Does Postgres optimize this JOIN with subquery?
To get an actual performance boost, LEFT JOIN
to the aggregating subquery, but repeat the (selective!) predicate of the outer query.
SELECT po.number
, SUM(grouped_items.total_quantity) AS total_quantity
FROM purchase_orders po
LEFT JOIN (
SELECT purchase_order_id AS id
, SUM(quantity) AS total_quantity
FROM items
WHERE purchase_order_id IN (1, 2, 3) -- repeat selective condition !
GROUP BY 1
) grouped_items USING (id)
WHERE po.id IN (1, 2, 3)
GROUP BY po.number;
Luckily, this is possible in your case: the predicate is applicable in the subquery. A bit more verbose, but typically delivers best performance regardless of what percentage of rows in items
is involved. My rule of thumb is "aggregate first and join later". See:
- Postgres CTE optimization with nested json_build_object
Other cases are not so lucky. Then you have to decide which way to go. Postgres is not smart enough to optimize much, as jjanes explained.

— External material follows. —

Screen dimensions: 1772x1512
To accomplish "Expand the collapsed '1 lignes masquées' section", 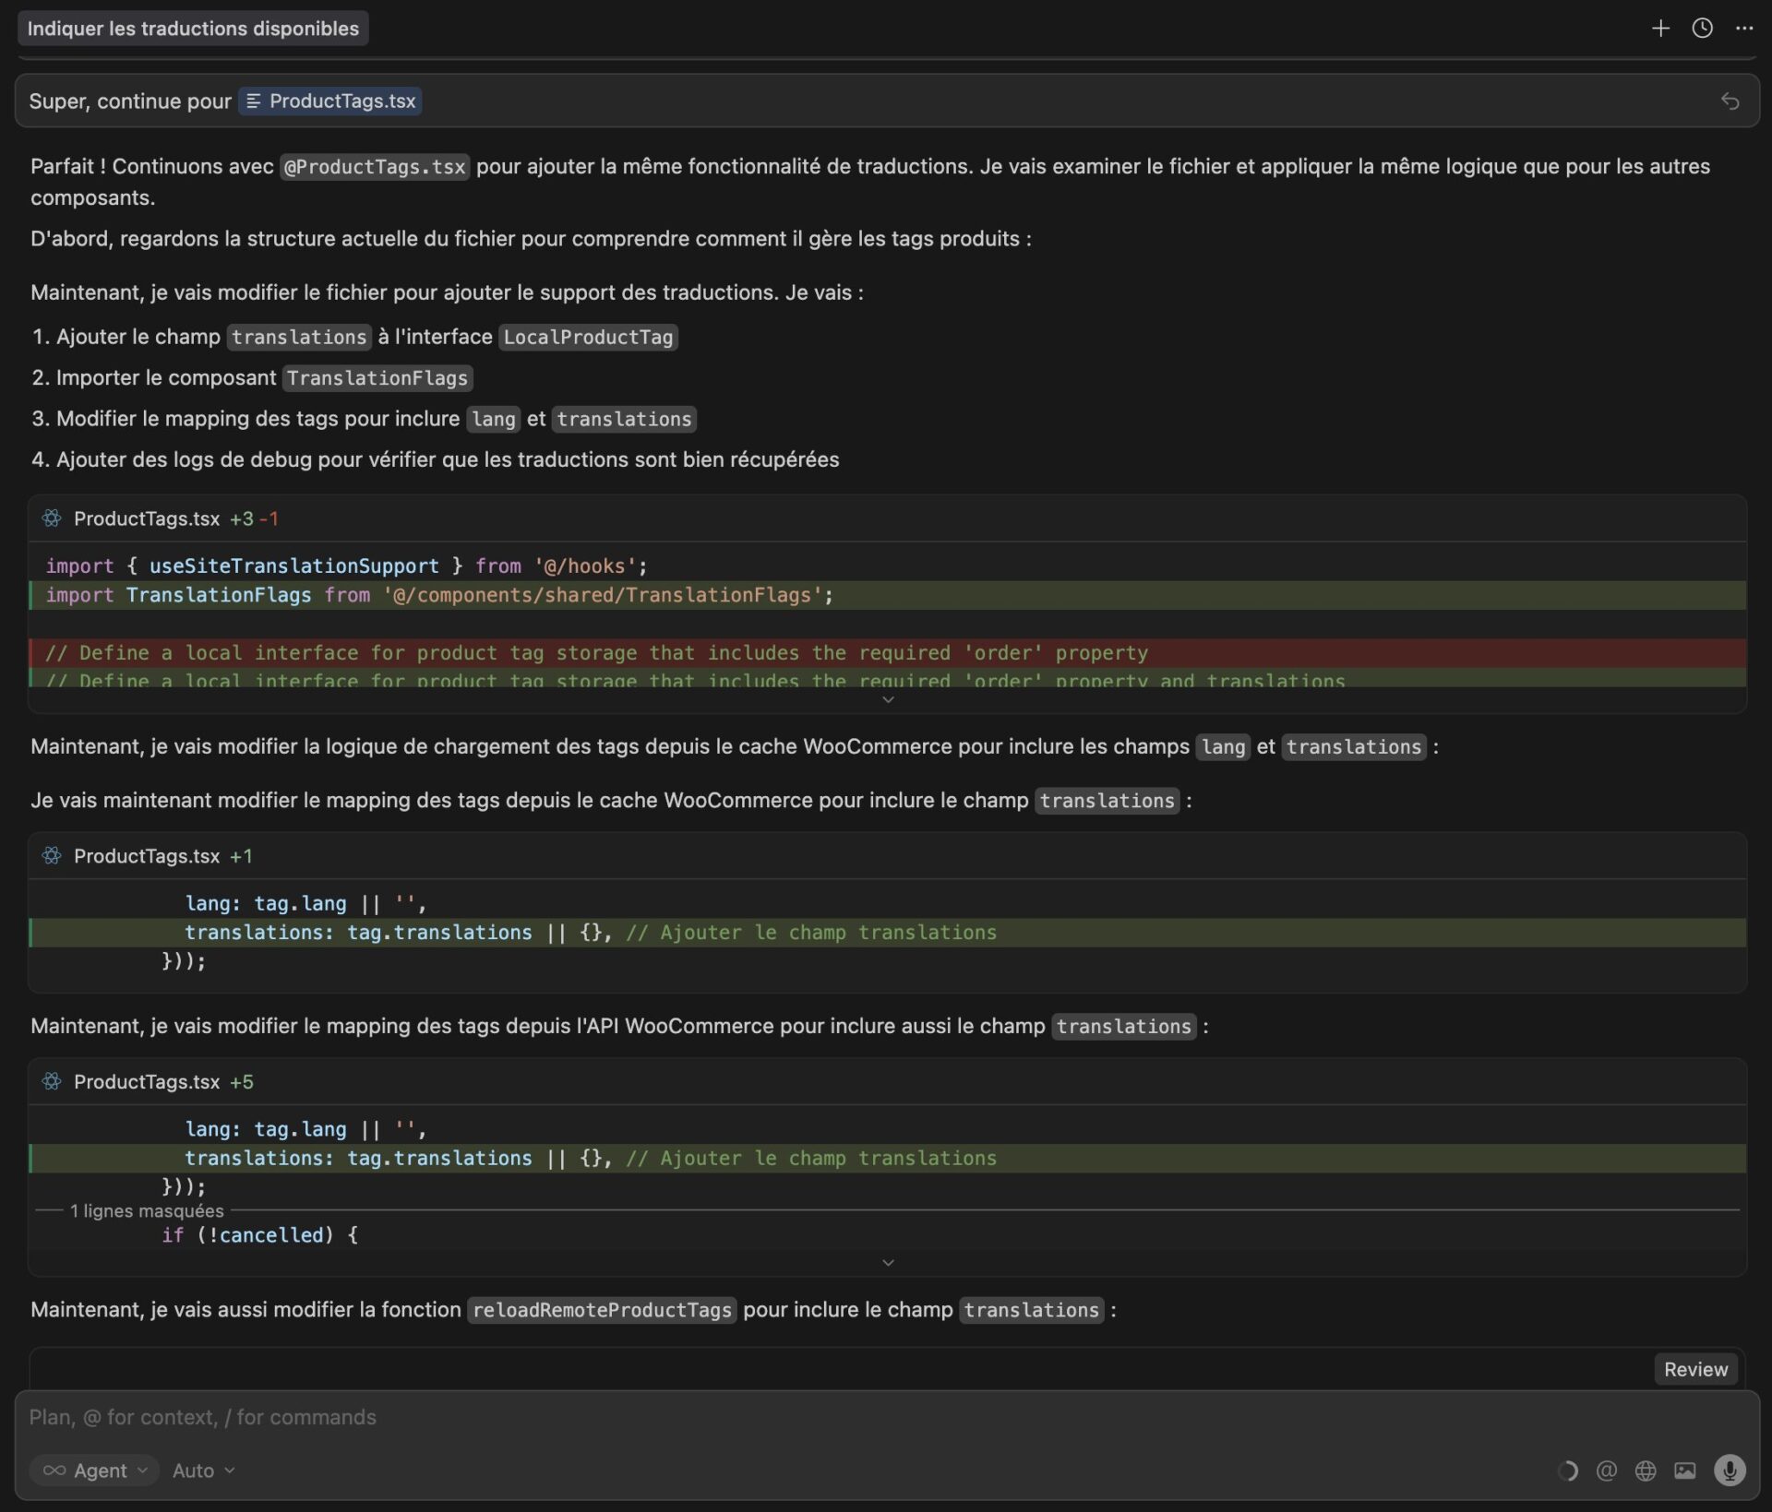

If all or most rows from items
are involved, aggregating in a subquery is typically (much) faster. If only few rows are involved, correlated subqueries or an equivalent LATERAL
subquery is typically (much) faster. See:
- What is the difference between LATERAL and a subquery in PostgreSQL?
For only 3 rows from the outer query (WHERE po.id IN (1, 2, 3)
), a correlated subquery can't go wrong. But I assume that's just simplification for the demo.
I've been looking into this issue a bit myself lately, and my conclusion is that the planner is not smart enough to optimize this particular thing. The correlated subselect will be executed once for each row even if that is a huge number of rows, while the uncorrelated one will be executed to completion even if only a few rows from it are needed.
It does know that one will be faster than the other (assuming the estimated row counts are reasonably correct) but it lacks the capacity to recognize the two formulations are identical and so choose between execution plans based on estimated performance.
Although in your case, the queries would not be identical because they handle missing rows in "items" differently. The correlated subselect would be identical to the left join, not the inner join.